### Exercise
Copy every line of the material below without changing a word, and leave out the pictures.

(Word and element location data)
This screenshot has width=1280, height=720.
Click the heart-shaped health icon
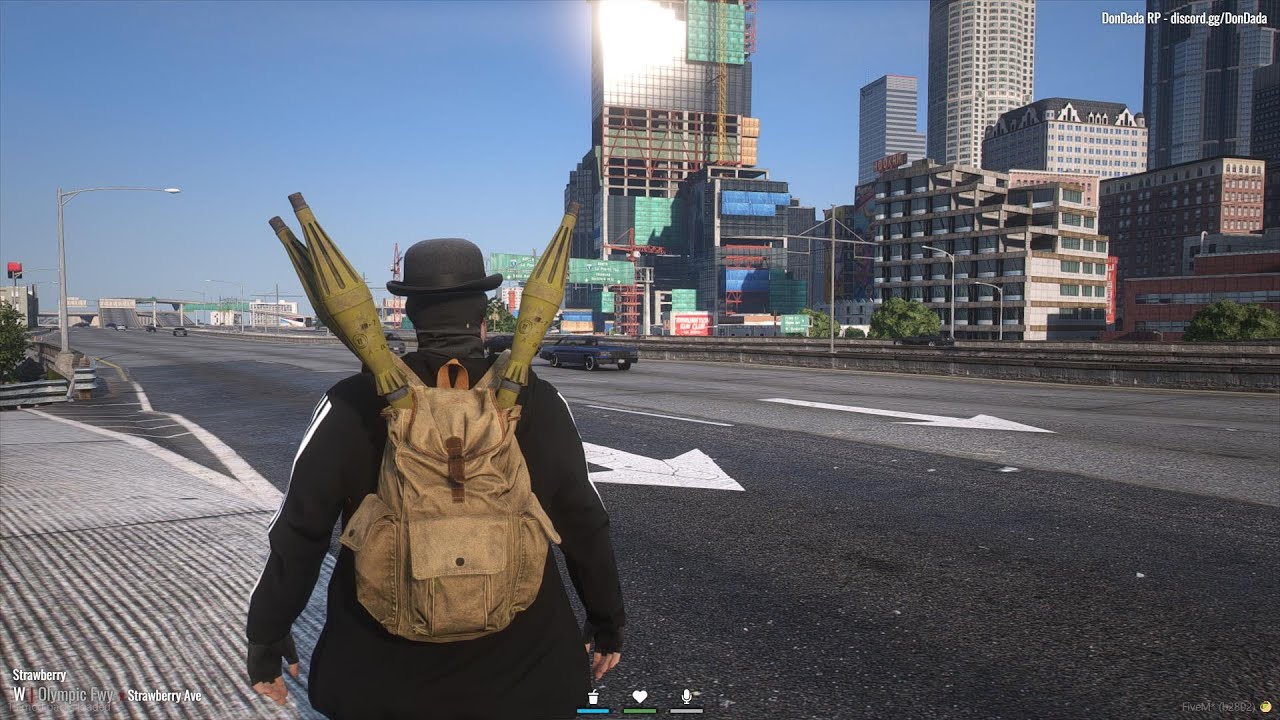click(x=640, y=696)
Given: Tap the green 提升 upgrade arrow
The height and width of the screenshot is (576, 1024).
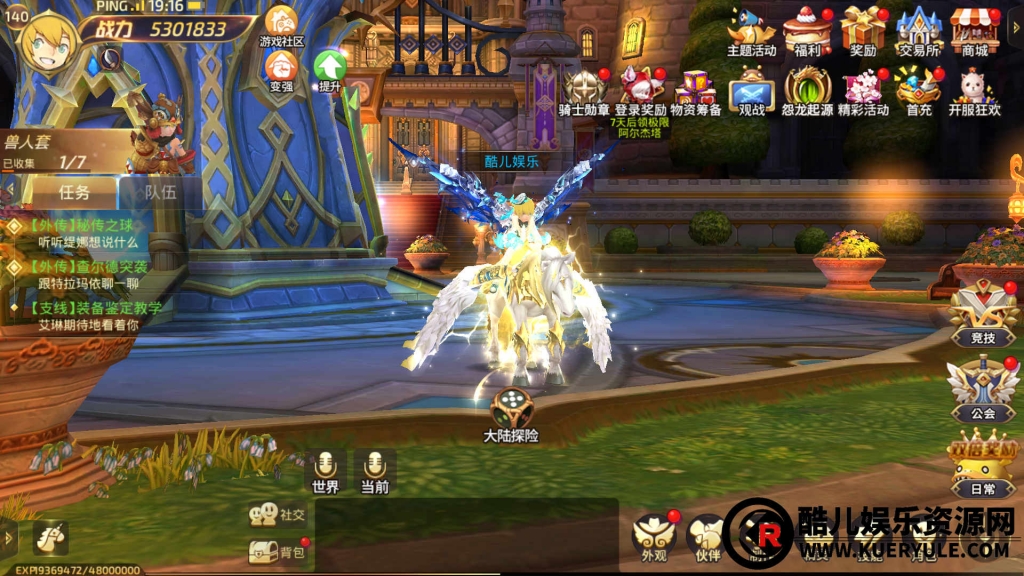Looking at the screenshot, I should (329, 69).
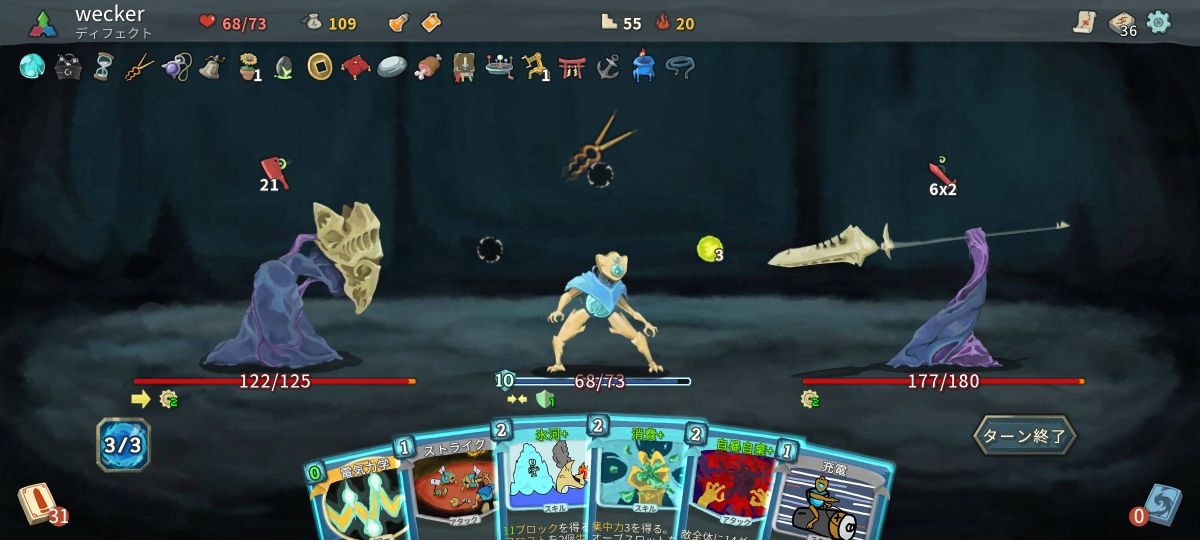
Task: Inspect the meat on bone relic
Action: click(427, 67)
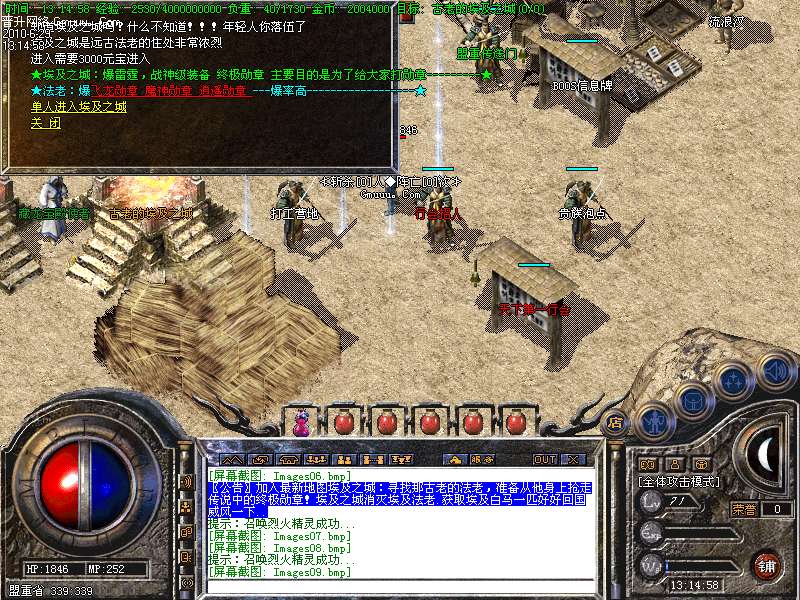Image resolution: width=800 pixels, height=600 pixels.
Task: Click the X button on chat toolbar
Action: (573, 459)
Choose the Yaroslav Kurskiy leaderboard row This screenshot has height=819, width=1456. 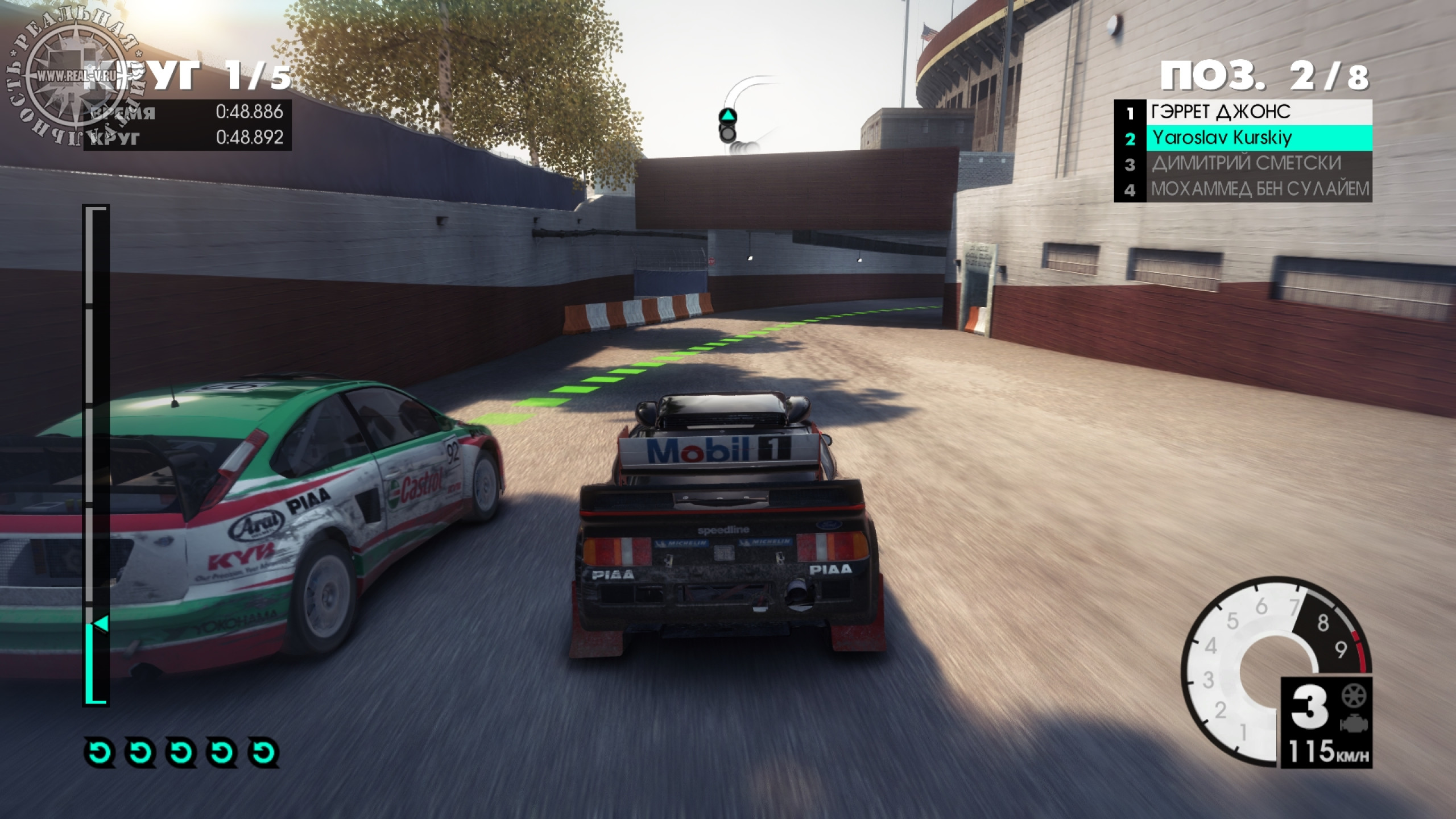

### Result
This screenshot has width=1280, height=720.
Click the heart-shaped health icon
click(x=640, y=696)
Given: Tap the green 提升 upgrade arrow
The height and width of the screenshot is (576, 1024).
Looking at the screenshot, I should (329, 69).
Task: Inspect the meat on bone relic
Action: click(427, 67)
Image resolution: width=800 pixels, height=600 pixels.
Task: Click the X button on chat toolbar
Action: (573, 459)
Choose the Yaroslav Kurskiy leaderboard row This screenshot has height=819, width=1456. 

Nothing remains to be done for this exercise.